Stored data
=== Section Start ===

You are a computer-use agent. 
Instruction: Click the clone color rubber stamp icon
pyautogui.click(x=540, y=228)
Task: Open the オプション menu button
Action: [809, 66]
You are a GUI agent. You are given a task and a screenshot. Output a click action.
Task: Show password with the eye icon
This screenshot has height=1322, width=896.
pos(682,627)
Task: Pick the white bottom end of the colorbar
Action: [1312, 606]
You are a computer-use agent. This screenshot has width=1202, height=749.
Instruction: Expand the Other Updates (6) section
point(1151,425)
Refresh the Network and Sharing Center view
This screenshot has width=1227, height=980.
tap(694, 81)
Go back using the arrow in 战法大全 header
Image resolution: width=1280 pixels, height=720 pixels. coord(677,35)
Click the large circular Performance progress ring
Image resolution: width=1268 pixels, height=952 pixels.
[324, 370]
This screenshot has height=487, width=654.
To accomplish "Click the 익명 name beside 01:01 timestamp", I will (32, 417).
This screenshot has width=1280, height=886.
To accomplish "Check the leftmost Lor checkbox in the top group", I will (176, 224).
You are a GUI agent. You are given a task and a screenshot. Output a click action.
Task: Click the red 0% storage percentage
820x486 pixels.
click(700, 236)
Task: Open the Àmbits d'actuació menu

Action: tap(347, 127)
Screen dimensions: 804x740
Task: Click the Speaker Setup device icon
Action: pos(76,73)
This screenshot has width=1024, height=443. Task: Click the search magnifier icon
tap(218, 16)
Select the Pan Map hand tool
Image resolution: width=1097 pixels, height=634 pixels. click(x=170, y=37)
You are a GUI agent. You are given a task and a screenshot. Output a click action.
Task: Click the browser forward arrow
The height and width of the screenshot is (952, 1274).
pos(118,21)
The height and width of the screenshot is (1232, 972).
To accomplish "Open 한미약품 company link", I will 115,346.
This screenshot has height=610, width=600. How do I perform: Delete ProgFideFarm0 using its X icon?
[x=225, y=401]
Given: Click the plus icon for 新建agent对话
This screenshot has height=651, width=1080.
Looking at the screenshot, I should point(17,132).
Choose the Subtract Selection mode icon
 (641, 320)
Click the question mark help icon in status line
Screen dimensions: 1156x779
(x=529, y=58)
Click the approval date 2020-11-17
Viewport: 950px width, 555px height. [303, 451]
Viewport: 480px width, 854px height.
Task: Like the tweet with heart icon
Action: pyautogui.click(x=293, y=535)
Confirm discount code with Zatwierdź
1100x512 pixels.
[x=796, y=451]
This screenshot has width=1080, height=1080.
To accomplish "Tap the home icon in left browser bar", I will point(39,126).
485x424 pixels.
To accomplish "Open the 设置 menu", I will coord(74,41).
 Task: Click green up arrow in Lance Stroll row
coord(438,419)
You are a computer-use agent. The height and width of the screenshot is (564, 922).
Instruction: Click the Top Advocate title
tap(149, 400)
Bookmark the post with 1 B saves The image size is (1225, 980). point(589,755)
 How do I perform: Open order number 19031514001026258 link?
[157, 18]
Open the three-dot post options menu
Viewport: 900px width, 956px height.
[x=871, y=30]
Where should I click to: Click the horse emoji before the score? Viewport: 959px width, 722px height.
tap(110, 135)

=== Section End ===

What this task involves: Write out every line, unchanged, from the one containing "Task: Click green" through the closing line of the data.

The answer:
 Task: Click green up arrow in Lance Stroll row
coord(438,419)
You are a computer-use agent. The height and width of the screenshot is (564, 922).
Instruction: Click the Top Advocate title
tap(149, 400)
Bookmark the post with 1 B saves The image size is (1225, 980). point(589,755)
 How do I perform: Open order number 19031514001026258 link?
[157, 18]
Open the three-dot post options menu
Viewport: 900px width, 956px height.
[x=871, y=30]
Where should I click to: Click the horse emoji before the score? Viewport: 959px width, 722px height.
tap(110, 135)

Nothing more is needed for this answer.